[[ Exercise input open ]]
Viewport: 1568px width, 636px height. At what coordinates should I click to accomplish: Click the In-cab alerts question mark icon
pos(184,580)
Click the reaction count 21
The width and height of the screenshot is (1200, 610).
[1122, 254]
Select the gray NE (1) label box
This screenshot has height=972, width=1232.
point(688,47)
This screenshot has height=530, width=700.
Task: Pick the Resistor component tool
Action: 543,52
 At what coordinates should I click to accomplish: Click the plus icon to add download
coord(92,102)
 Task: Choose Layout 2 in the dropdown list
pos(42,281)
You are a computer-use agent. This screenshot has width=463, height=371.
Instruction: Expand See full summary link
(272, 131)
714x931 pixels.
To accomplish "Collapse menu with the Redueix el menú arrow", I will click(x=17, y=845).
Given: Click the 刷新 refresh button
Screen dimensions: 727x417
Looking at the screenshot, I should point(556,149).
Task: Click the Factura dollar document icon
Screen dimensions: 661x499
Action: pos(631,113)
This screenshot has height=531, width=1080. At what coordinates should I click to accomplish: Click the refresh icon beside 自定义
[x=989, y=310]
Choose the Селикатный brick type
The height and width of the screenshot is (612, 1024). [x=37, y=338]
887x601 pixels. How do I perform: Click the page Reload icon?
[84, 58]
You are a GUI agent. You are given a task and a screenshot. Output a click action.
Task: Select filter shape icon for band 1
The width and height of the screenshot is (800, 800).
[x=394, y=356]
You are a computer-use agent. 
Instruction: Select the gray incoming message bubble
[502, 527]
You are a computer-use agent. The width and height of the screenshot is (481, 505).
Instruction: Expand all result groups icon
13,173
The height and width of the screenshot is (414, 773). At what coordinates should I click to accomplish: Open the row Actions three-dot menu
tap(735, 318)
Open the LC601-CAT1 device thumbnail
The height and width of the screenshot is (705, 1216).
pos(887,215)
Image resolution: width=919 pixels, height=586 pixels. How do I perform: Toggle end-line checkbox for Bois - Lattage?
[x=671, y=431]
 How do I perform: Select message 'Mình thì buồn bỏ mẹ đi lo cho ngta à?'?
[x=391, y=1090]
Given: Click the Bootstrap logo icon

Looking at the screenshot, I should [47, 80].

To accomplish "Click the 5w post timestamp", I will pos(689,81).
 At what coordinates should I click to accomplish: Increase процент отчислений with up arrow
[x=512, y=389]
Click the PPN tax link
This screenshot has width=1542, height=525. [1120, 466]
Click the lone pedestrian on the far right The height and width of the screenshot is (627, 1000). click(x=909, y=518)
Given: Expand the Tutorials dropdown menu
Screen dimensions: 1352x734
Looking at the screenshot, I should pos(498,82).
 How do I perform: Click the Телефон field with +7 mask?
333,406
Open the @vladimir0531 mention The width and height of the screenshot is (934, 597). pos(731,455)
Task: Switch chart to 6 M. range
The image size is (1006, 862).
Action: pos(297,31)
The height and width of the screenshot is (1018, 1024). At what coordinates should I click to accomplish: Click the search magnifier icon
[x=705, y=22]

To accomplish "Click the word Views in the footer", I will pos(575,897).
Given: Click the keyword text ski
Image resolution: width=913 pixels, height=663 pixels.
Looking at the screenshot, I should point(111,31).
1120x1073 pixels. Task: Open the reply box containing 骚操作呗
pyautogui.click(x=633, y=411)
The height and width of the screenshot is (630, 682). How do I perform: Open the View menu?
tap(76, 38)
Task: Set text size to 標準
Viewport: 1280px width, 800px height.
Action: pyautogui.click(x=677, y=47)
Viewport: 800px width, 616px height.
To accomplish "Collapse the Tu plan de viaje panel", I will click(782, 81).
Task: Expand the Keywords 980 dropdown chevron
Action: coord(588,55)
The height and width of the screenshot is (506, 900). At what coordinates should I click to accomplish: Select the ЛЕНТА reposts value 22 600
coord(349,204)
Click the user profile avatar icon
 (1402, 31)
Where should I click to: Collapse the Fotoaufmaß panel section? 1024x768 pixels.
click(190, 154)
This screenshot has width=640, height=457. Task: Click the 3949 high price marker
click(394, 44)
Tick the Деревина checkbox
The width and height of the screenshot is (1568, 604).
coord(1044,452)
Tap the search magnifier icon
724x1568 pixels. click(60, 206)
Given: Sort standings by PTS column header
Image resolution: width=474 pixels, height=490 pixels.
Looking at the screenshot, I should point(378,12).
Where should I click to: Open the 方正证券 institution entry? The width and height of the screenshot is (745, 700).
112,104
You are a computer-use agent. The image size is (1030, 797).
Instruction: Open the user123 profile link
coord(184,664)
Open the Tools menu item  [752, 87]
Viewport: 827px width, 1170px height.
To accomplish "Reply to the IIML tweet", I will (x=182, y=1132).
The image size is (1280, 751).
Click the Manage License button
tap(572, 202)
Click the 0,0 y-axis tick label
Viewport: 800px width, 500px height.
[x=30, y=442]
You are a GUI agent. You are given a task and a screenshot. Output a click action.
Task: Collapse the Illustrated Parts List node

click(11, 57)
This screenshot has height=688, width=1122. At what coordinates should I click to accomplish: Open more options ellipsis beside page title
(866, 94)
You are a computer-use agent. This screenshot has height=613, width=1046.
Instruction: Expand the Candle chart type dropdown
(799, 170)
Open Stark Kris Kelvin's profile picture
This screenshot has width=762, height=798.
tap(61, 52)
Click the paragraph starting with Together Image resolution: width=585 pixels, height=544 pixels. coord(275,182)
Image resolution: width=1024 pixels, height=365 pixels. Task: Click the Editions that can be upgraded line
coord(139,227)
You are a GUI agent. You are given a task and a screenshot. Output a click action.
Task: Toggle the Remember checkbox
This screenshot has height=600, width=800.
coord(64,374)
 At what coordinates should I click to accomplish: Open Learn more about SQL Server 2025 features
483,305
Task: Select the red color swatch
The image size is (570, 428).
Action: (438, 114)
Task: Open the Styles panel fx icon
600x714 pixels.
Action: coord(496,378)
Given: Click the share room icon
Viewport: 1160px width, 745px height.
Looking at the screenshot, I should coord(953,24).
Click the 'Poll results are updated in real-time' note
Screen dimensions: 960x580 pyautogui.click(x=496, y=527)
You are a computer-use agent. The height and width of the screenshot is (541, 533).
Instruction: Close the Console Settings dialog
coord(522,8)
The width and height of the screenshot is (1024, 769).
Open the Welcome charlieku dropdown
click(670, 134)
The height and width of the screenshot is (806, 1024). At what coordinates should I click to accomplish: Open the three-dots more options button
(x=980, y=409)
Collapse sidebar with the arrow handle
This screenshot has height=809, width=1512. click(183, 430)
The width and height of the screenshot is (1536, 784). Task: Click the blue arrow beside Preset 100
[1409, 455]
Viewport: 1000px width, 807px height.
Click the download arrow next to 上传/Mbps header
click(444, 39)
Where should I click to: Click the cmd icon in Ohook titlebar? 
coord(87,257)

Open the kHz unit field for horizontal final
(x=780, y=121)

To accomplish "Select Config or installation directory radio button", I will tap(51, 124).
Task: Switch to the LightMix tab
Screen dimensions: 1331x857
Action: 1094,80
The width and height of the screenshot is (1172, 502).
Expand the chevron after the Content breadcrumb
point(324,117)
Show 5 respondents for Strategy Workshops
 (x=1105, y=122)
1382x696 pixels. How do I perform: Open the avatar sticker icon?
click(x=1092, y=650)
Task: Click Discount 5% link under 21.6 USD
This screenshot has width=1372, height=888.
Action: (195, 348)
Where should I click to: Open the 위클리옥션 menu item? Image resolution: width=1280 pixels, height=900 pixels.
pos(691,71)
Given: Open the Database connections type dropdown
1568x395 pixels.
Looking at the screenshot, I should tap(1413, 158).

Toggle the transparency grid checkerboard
[[ Exercise input closed ]]
Look through the records for the word "Switch". Every line that has it should be copied.

Solution to this exercise
Task: Switch chart to 6 M. range
Task: Switch to the LightMix tab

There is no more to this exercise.